Average number of cars correlates with hospitality and sports indicators with r= -0.66, p-value= 5e-4 and r= 0.55, p-value= 6e-3 respectively.

image-title-here


In general it seems that the wealthier you are, which in general means that you are older and have more cars and a bigger house, the more you live on the outskirts of Zurich, in areas with less cafés, restaurants etc. To mathematically back up this claim we choose to look at the spatial autocorrelation of wealthy people, i.e. we ask the following the question: is there a pattern to the spatial distribution of the wealthy? We can answer performing a spatial analysis using Moran’s I.



Moran’s I is a measure of how spatially autocorrelated a variable is, and can be easily implemented using the PySAL package. For the average property premium of insurance customers in Zurich, we find a Moran’s I of 0.46, with a p-value of 0.001. This indicates that there is indeed a pattern to distribution of the wealthy. What then is that pattern? Using PySAL’s Local Indicators of Spatial Association (LISAs), we can determine spatial clusters. This is shown in the map below.


image-title-here

Surprinsingly, instead of seeing a difference between inner and outer Zurich postal areas, we instead observe a contrast between the eastern and the western postal areas.


Conclusion

What can we learn from this structure for knowledge transfer? What can we potentially improve for better life in Zurich?
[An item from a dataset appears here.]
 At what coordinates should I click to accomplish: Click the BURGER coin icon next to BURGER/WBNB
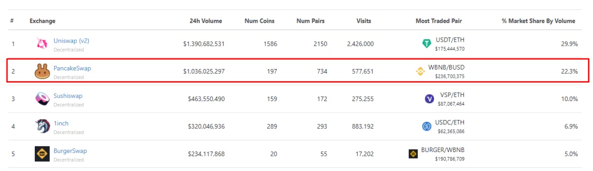413,154
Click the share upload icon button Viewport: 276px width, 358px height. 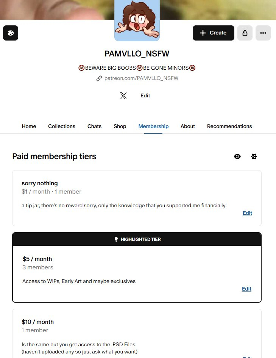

As seen on the indicator radar plot, some Zurich postal areas could improve their accessibility. It seems like many of the facilities equipped for the disabled are located in the historical area of Zurich, other areas could be improved. Some disparity in wealth distribution was observed. Relatively wealthy and poor areas were identified, which could be helpful for future city planning. For instance, measures pertaining to employment creation could be favorized in the less wealthy areas. The number of young adults is also associated with an increase in the number of bars, cafés etc. Interestingly, these hospitality companies seem to correlate with a decrease in the number of families. This is also important knowledge for city planners, since for instance an imbalance could contribute to wealth clustering.


What could we do to improve this study?

Concerning spatial characterization, some indicators do not seem to behave as desired. Incorporating into their construction more data concerning factors such as unemployment, crime rate, etc, would be desirable. Additional indices measuring quality of life/space could also be constructed. With regards to population, a bigger, more representative sample could also improve this study.


Acknowledgments

We would like to thank Prof. Binder and her lab, the Laboratory for Human-Environment Relations in Urban Systems (HERUS), for supplying us with not only access to the dataset, but also with help and advice. In particular, a special thanks to Emanuele Massaro for setting up the access and for his guidance on a number of issues.